In the LMD5 AGCM simulations we use, the SSTs are prescribed by the CLIMAP dataset. Thus there is no possibility of evolving temperatures on sea grid points, as there is on land grid points. This creates large temperature contrasts from one grid point to another in coastal regions, and leads to less realistic temperature maps. In experiment 4 we use T air, the air temperature 10 m above ground, instead of
Results obtained with T air are presented in Figure 7. It is obvious that they are in much better agreement with geological reconstruction (see Fig. 1) than the results we obtained in the first part of the work. We succeed in maintaining ice on North America and Scandinavia, for example, and Alaska and Siberia are not ice-covered: the two latter regions are of particular interest, because geological data tell us they were not covered with ice at the LGM, and most “coupled” atmospheric–ice-sheet models predict ice. This satisfactory result is probably due to the outputs of the AGCM rather than to a particular feature of the ice-sheet model. On the other hand, the Greenland ice sheet is very low (down to 2500 m) compared to the present ice sheet. Although accumulation is reduced in a glacial climate, such a pronounced decrease of the ice sheet seems unrealistic.

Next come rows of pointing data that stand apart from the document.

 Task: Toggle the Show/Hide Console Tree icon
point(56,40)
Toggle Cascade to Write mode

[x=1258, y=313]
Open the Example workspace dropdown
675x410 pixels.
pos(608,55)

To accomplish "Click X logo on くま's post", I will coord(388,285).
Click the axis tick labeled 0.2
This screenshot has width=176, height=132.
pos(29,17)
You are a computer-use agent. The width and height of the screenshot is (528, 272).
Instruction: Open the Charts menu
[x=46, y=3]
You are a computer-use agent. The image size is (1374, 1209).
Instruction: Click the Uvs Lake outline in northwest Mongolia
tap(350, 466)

The decrease may be due to the low resolution of the AGCM at high latitudes. As precipitation was not corrected for altitude, we could have smaller values in Greenland than we would get with better resolution. One can also observe a deflection in the middle of the Fennoscandian ice sheet. This feature disappeared when we tried a simulation using T ground instead of T air, but other problems appeared when using T ground, due to the prescribed SSTs. This makes us think that the deflection in the Fennoscandian ice sheet is due to too warm an air temperature at this point. We hope to obtain better results when data from the AGCM simulation using evolving SSTs become available.
Conclusion
Experiments 1–3, which use simple precipitation algorithms to parameterize accumulation during the LGM, give dubious results. Furthermore, we are not even able to reconstruct present precipitation distribution in the Northern Hemisphere with the water-balance equation. Our conclusion is that the processes governing precipitation can vary greatly from place to place, and that it is therefore difficult to model precipitation without including all the processes involved. Thus, the best way to input realistic LGM climatic data to an ice-sheet model to simulate the LGM state is to use AGCM outputs.

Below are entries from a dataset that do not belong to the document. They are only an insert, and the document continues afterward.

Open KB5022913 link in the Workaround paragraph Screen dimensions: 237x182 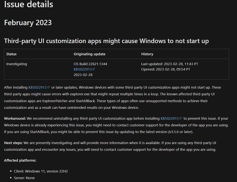[169, 118]
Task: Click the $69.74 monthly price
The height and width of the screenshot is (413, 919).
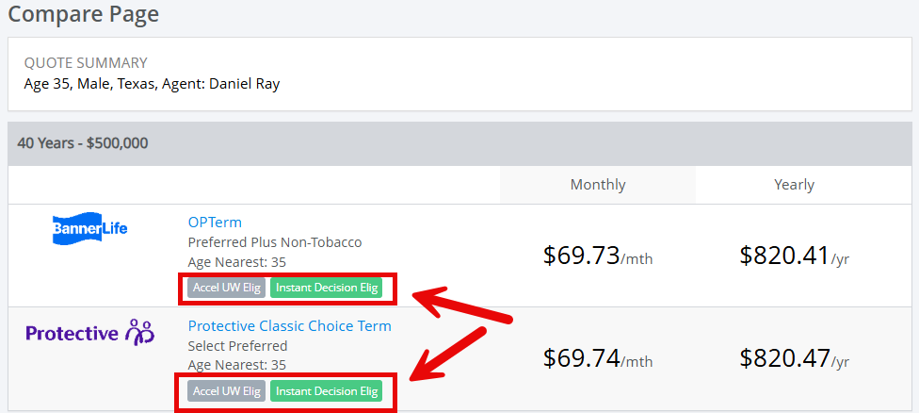Action: pos(581,359)
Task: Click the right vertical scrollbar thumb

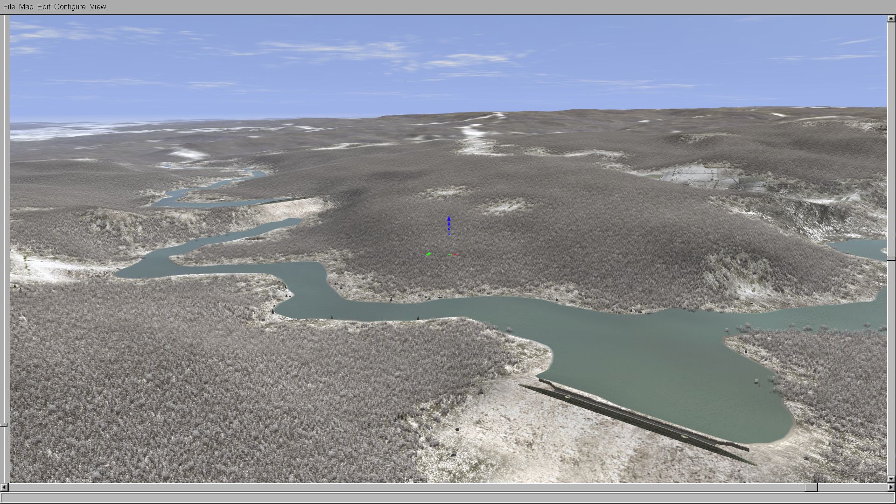Action: [x=891, y=258]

In this work we used the results of simulations of the LMD5 AGCM to run the ice-sheet model. The ice distribution we obtain for the LGM is very close to Peltier’s reconstruction. In particular, Alaska and Siberia remain ice-free, and the Laurentian and Fennoscandian ice sheets have the correct extent and thickness.

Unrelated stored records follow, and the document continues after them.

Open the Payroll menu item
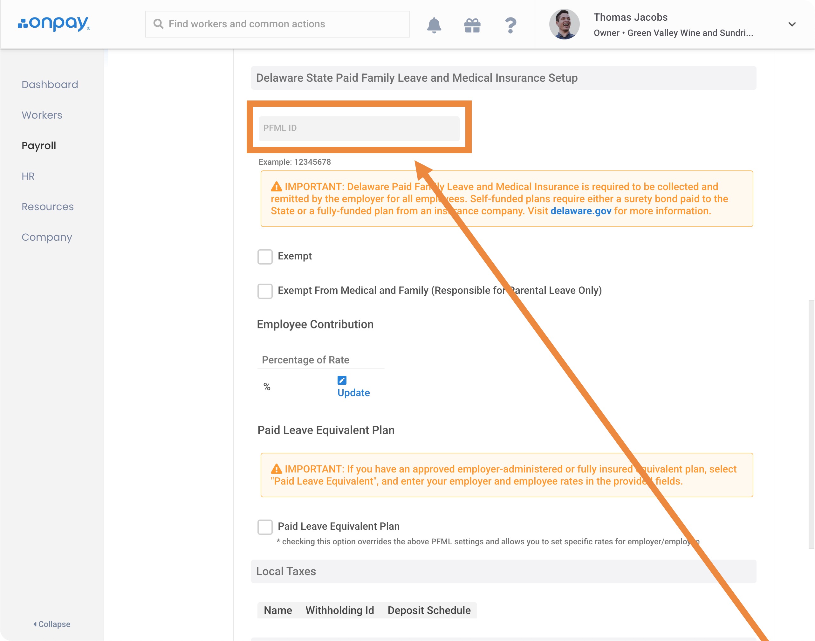This screenshot has width=815, height=641. click(x=39, y=146)
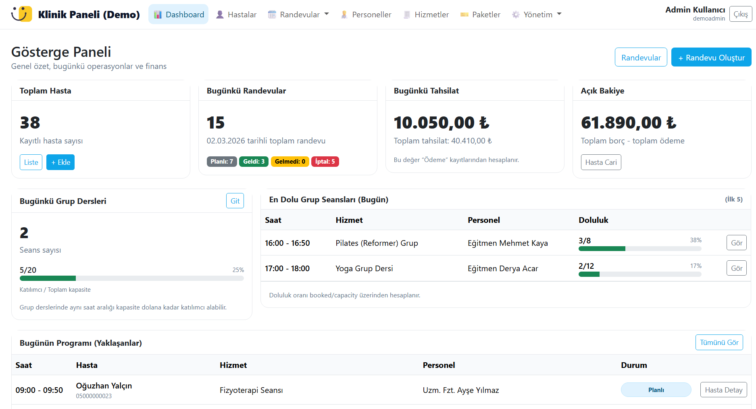Screen dimensions: 756x409
Task: Click the Çıkış logout button
Action: pos(740,14)

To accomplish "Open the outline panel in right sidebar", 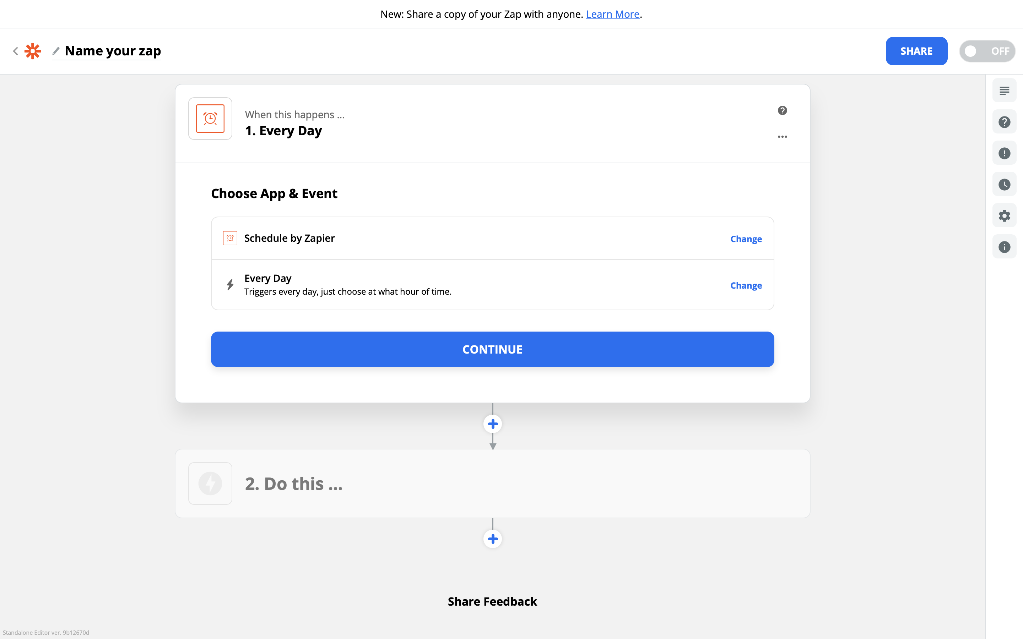I will 1004,91.
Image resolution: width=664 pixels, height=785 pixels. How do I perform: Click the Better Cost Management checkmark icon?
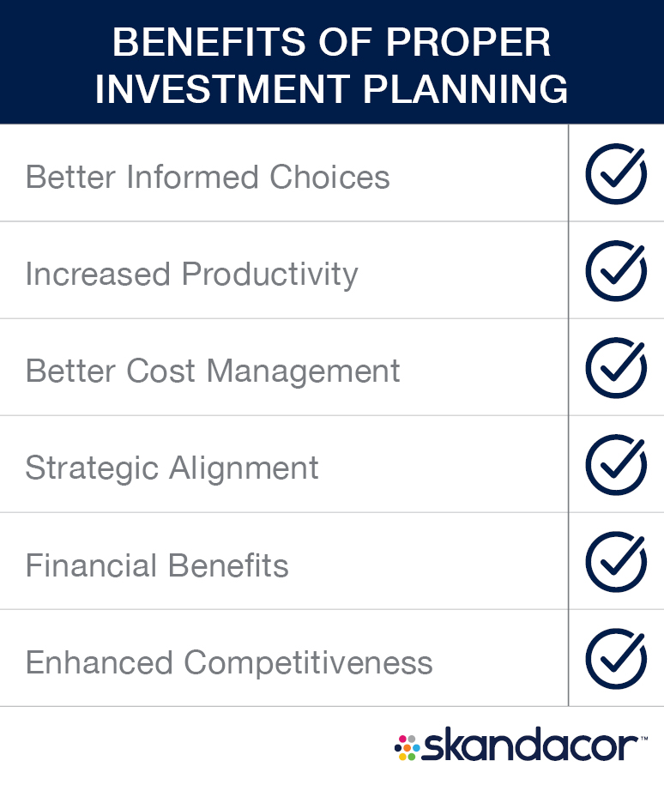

In future, we intend to study the influence of the AGCM resolution on the ice-sheet model results. To this end we will couple the ice-sheet model with the previous version of the LMD AGCM, which has an even lower resolution. We will also study the influence of the initial topography on the results, by using outputs of LMD simulations starting with two different ice repartitions (CLIMAP and Peltier). And finally, we intend to use outputs of other AGCMs with a better resolution in the polar areas.
Acknowledgements
The ice-sheet model was run on the Cray C94 of the Commission à l’Energie Atomique (CEA), Grenoble, and on the Cray C98 of the Institut du Développement et des Ressources en Informatique Scientifique (IDRIS), Orsay. The maps were produced using Generic Mapping Tools (Wessel and Smith, 1995) graphics software.